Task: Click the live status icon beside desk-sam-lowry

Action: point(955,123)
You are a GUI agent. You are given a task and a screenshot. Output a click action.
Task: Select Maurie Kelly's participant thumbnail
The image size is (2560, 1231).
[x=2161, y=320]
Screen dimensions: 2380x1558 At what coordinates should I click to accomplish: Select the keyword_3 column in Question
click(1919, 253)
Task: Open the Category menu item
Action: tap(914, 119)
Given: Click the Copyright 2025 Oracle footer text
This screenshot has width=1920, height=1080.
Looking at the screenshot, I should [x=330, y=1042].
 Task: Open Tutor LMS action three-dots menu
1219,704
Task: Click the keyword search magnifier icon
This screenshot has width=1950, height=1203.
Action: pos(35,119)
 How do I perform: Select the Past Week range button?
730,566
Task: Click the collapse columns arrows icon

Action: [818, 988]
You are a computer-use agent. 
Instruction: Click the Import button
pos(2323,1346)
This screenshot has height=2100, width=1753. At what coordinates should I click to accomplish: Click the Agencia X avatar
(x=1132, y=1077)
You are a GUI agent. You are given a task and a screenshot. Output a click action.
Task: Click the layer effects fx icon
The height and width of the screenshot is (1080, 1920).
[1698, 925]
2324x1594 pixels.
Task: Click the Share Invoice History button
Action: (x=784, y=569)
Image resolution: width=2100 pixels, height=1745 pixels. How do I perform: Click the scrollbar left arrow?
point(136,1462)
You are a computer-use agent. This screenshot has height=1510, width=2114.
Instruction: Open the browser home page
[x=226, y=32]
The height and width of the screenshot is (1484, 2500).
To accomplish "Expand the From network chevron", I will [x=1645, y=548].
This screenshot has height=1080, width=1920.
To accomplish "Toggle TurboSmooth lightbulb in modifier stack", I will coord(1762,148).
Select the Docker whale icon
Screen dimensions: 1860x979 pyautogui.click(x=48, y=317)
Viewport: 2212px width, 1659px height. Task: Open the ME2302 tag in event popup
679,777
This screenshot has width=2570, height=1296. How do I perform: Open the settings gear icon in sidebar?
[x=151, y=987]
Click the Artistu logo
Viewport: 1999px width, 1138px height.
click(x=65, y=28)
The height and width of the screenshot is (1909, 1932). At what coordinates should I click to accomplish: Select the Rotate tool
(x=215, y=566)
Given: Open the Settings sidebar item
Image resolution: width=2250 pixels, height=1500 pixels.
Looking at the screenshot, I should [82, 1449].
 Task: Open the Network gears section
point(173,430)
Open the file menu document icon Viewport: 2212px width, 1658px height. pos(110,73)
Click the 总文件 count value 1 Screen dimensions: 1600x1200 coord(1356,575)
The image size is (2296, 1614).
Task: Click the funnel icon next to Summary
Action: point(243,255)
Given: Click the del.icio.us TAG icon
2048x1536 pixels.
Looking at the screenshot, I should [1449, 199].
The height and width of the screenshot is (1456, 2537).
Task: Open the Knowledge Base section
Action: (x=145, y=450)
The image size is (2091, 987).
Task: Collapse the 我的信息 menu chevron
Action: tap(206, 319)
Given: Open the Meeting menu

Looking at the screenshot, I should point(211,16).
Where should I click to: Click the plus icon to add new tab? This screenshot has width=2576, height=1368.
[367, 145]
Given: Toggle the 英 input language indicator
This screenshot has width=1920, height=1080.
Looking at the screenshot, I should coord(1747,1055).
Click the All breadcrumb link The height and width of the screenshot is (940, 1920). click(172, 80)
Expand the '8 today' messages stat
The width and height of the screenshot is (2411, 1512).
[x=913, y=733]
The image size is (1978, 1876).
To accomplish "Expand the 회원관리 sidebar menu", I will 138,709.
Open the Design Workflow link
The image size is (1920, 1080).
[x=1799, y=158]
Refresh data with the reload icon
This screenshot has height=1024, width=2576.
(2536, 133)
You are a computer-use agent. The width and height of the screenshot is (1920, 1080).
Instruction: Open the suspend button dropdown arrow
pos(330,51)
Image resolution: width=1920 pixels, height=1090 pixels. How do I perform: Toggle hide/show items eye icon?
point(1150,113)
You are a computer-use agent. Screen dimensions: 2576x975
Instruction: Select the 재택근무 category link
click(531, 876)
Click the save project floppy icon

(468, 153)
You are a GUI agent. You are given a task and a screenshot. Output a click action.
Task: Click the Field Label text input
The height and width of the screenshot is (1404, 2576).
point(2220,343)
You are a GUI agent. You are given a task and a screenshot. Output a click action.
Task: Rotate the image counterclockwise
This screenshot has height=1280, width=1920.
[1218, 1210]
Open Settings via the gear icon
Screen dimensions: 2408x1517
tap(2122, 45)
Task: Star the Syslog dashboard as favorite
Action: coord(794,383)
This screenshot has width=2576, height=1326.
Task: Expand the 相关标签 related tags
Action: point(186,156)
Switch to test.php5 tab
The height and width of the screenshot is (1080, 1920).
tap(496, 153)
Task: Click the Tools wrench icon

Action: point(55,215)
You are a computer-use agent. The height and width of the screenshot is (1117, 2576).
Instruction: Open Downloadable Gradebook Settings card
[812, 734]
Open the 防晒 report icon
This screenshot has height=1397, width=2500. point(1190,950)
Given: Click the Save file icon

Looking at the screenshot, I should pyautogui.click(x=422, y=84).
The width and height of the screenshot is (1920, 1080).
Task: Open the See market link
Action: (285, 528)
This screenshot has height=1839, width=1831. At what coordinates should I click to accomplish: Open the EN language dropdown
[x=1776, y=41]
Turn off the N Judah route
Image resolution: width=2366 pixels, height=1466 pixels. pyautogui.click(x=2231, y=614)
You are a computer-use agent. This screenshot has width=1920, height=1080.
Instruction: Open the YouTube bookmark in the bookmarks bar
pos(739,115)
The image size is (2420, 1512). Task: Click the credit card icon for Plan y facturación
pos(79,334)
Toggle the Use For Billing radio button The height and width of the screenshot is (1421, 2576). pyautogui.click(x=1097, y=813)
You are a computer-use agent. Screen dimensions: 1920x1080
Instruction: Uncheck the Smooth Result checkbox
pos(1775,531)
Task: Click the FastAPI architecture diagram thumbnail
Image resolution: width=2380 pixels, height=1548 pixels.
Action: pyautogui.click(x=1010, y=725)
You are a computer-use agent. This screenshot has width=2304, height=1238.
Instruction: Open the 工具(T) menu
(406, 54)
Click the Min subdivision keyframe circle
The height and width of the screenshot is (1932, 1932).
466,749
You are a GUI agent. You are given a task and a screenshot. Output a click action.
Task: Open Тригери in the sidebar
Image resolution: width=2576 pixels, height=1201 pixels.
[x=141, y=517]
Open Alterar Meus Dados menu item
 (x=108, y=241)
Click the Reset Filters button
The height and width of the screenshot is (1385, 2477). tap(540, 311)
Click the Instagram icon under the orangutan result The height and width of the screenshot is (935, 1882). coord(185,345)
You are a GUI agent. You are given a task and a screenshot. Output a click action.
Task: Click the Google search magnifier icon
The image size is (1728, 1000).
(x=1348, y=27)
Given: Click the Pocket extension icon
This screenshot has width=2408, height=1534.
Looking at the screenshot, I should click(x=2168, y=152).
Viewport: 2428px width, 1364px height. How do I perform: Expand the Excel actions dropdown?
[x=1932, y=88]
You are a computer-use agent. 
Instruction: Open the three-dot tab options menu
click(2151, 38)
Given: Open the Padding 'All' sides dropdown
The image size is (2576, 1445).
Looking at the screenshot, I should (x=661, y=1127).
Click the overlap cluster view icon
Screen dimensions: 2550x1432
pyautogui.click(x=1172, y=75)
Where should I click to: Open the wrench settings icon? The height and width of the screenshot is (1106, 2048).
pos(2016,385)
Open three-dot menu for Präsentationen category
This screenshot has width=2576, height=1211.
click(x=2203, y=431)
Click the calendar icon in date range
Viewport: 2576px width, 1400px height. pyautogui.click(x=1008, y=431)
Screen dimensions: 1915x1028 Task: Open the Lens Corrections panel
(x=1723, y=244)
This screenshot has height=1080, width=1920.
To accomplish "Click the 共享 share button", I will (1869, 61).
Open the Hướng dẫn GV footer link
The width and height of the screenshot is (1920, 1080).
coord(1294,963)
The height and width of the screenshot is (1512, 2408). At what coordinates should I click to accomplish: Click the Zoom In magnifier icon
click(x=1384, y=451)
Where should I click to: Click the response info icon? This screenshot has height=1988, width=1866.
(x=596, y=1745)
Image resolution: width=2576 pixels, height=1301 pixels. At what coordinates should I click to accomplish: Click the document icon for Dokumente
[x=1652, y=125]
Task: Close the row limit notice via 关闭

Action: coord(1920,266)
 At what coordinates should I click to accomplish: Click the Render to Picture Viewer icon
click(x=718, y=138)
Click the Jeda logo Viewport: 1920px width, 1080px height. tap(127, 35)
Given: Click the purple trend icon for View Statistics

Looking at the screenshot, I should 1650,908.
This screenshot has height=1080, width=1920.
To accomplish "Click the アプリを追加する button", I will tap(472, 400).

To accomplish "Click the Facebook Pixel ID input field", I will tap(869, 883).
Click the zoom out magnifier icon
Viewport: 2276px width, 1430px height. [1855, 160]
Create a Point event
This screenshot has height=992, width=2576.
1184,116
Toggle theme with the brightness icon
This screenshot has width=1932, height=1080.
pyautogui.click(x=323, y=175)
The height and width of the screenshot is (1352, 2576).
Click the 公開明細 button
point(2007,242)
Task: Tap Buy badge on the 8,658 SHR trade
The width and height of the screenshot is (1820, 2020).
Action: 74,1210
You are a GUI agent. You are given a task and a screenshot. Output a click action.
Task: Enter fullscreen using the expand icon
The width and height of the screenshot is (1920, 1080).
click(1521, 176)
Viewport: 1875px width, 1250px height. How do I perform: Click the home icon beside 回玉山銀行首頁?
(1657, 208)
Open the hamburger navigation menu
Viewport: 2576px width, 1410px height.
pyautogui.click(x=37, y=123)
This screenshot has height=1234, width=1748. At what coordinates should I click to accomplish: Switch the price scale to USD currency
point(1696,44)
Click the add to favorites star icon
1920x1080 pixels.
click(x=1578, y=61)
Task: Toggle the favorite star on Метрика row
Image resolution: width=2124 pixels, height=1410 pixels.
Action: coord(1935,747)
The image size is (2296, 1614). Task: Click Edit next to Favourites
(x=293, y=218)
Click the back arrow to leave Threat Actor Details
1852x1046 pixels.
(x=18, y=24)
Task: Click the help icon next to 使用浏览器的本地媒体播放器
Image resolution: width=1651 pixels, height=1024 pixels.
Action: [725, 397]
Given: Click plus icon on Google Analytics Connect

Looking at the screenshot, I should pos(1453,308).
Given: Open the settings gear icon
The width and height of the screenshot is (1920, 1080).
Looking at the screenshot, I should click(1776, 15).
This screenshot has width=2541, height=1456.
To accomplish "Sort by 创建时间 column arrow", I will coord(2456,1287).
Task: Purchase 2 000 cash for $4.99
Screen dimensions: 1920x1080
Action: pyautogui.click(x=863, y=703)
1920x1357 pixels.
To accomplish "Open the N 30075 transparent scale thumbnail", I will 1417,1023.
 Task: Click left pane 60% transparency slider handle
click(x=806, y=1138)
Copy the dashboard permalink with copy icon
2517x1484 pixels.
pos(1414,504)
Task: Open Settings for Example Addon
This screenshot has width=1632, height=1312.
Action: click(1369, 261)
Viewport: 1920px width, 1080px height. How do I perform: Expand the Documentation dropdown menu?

# # # #

- Work request:
Stopping at the line containing "Task: Click the layer effects fx icon", please repeat exactly every line from the very start of the entries, that line included, and nothing more.

- Response to the task:
Task: Click the live status icon beside desk-sam-lowry

Action: point(955,123)
You are a GUI agent. You are given a task and a screenshot. Output a click action.
Task: Select Maurie Kelly's participant thumbnail
The image size is (2560, 1231).
[x=2161, y=320]
Screen dimensions: 2380x1558 At what coordinates should I click to accomplish: Select the keyword_3 column in Question
click(1919, 253)
Task: Open the Category menu item
Action: tap(914, 119)
Given: Click the Copyright 2025 Oracle footer text
This screenshot has width=1920, height=1080.
Looking at the screenshot, I should [x=330, y=1042].
 Task: Open Tutor LMS action three-dots menu
1219,704
Task: Click the keyword search magnifier icon
This screenshot has width=1950, height=1203.
Action: pos(35,119)
 How do I perform: Select the Past Week range button?
730,566
Task: Click the collapse columns arrows icon

Action: [818, 988]
You are a computer-use agent. 
Instruction: Click the Import button
pos(2323,1346)
This screenshot has height=2100, width=1753. At what coordinates should I click to accomplish: Click the Agencia X avatar
(x=1132, y=1077)
You are a GUI agent. You are given a task and a screenshot. Output a click action.
Task: Click the layer effects fx icon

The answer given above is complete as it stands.